I didn’t need her. I was in demand. They were soon going to film some more Superman episodes and broadcast them in 1960. I dreaded putting on the cape and muscle-padded costume again but knew I’d have to. When I looked at glistening photos of myself from the 1940’s or my early Superman days, I cringed. Now everyone would laugh even more at a sagging hero, and soon I’d be altogether unemployable. I downed another drink then more tranquilizers. Lenore and I had one invited guest, and two others came without notice after midnight on June 16. I scolded them for rudeness then drank another strong one before telling loud Lenore to quit griping then said I was going to bed. My face felt big as a ham and my head was exploding.
In my bedroom I reached for the drawer as Lenore rushed in.
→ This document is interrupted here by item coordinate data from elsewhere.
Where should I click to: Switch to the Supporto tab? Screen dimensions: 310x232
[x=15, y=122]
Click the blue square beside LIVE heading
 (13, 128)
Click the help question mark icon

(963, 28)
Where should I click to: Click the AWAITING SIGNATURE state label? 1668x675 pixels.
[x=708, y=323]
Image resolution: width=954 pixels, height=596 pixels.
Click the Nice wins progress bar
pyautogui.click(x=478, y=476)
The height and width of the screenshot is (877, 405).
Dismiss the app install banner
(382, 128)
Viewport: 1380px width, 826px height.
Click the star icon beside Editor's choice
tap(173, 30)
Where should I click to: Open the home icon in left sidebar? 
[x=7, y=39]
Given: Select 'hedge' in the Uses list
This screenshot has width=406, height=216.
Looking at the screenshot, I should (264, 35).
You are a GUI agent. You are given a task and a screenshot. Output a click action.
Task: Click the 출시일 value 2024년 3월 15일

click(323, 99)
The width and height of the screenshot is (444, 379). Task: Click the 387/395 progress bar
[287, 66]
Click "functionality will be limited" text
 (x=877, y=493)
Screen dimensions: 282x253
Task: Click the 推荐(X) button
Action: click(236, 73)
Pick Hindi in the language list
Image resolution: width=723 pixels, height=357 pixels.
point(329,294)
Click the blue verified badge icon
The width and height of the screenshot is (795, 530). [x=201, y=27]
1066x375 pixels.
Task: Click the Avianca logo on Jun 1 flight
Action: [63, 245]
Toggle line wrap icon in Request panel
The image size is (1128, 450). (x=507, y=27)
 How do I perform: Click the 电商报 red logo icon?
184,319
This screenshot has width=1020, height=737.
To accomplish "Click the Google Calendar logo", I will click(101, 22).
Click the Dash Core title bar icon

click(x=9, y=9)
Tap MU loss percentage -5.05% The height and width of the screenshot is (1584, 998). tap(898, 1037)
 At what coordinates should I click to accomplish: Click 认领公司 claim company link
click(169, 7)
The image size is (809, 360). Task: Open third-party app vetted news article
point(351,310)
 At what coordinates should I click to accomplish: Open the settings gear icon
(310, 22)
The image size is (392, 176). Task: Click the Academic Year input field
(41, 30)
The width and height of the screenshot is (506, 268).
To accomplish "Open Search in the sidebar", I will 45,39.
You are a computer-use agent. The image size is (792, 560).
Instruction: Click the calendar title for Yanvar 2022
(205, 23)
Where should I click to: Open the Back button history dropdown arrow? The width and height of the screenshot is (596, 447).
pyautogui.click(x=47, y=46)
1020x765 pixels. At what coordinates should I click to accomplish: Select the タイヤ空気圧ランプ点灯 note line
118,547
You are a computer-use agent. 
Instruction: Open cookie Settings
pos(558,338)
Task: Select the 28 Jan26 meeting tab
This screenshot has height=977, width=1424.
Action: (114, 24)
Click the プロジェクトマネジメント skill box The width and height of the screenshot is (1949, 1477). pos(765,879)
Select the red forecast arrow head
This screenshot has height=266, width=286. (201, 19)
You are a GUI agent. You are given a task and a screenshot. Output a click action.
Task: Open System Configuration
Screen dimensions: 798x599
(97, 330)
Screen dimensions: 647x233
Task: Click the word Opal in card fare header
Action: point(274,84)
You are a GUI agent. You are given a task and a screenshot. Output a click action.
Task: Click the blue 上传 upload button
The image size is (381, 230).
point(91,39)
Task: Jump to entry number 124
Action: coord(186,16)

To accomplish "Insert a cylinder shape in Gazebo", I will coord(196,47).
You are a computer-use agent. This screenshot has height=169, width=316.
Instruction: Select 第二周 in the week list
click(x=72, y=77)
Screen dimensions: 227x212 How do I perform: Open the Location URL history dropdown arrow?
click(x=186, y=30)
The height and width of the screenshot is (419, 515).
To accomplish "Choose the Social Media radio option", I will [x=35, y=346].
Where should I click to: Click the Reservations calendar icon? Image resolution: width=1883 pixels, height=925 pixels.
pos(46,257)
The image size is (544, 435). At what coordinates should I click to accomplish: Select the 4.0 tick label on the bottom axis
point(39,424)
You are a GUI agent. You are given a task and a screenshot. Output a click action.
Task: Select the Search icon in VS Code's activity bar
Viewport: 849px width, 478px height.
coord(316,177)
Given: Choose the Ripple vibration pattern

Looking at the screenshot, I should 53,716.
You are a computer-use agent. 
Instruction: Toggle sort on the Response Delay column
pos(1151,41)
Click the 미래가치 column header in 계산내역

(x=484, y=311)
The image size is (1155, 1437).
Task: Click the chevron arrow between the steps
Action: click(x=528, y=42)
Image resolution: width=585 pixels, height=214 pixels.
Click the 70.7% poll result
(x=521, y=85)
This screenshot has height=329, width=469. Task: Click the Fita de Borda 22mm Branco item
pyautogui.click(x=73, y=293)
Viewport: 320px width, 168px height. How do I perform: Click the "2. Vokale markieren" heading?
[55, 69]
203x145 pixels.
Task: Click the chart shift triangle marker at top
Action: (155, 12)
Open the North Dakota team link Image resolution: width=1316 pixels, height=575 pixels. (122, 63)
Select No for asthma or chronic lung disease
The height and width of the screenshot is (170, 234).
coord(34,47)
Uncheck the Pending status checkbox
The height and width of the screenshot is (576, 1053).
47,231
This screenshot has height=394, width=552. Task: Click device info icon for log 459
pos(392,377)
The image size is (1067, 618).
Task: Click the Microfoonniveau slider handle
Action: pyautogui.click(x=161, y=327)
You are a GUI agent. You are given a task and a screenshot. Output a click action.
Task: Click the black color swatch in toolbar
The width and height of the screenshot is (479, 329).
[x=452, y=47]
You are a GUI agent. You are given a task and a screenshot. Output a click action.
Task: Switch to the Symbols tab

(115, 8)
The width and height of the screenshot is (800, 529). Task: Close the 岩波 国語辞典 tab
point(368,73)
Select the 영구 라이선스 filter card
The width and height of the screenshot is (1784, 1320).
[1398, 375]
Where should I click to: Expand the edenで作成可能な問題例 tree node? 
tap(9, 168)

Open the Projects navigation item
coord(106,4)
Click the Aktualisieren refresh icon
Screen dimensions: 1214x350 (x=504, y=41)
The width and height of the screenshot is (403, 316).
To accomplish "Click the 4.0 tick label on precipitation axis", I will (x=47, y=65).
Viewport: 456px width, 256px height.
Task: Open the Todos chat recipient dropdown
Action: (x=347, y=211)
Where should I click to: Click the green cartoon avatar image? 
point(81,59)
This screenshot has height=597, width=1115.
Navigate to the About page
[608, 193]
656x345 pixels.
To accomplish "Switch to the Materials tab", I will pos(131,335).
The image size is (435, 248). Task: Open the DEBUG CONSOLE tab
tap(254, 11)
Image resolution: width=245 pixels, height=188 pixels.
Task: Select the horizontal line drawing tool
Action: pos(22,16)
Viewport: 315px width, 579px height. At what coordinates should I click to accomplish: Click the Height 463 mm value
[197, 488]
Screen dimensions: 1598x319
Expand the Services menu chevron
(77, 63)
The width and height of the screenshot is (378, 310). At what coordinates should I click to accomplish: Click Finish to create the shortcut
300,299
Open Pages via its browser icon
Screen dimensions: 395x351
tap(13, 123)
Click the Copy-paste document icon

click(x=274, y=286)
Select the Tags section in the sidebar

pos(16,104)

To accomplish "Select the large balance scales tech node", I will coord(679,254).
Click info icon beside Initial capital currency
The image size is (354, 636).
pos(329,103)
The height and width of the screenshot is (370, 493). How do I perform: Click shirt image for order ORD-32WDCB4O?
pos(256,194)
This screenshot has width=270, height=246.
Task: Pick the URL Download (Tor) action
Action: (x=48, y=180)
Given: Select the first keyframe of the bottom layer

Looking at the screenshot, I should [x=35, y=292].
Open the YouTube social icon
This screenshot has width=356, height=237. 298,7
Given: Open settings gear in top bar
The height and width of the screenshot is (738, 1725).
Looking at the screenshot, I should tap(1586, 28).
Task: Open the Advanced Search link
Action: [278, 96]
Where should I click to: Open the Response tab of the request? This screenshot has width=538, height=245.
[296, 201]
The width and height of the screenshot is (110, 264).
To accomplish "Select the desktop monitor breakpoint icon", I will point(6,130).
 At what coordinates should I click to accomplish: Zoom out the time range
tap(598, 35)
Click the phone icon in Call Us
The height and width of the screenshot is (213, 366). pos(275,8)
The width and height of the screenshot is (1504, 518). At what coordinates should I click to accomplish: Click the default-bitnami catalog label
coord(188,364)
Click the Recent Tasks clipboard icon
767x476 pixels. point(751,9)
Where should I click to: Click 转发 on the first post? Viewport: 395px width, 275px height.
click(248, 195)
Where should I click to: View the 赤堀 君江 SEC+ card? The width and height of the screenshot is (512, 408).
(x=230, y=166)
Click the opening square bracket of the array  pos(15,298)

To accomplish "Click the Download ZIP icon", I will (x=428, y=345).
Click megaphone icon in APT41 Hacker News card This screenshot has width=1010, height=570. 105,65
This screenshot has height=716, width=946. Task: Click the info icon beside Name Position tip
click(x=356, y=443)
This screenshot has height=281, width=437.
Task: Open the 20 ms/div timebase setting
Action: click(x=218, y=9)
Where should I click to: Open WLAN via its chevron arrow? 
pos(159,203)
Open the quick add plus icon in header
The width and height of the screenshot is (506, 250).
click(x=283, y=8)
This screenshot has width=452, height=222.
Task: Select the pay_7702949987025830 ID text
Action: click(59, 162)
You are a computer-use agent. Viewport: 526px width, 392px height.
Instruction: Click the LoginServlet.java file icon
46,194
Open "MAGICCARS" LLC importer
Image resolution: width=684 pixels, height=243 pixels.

She later said she’d been downstairs with the guests, who evidently agreed, but had earlier in the day accidentally fired bullet holes in the floor while playing around. That seems strange, and so does an out-of-place rug thrown over the holes. Get out, I told her, and opened the drawer. I don’t remember anything else. When your blood alcohol content is .27 – about like guys on skid row – and you’re twice that low because of pills, you don’t care some people will soon and forever insist there were no powder burns on my hand and the shot was fired more than a foot from my head. I’m not sure I believe that, but the immediate investigation should have been more thorough. That’s why all you get are allegations about Lenore, and Toni and Eddie Mannix, and others. My mother hired private detectives. They couldn’t prove anything in three years before I was cremated, and even today people don’t understand. I felt bad enough to do it.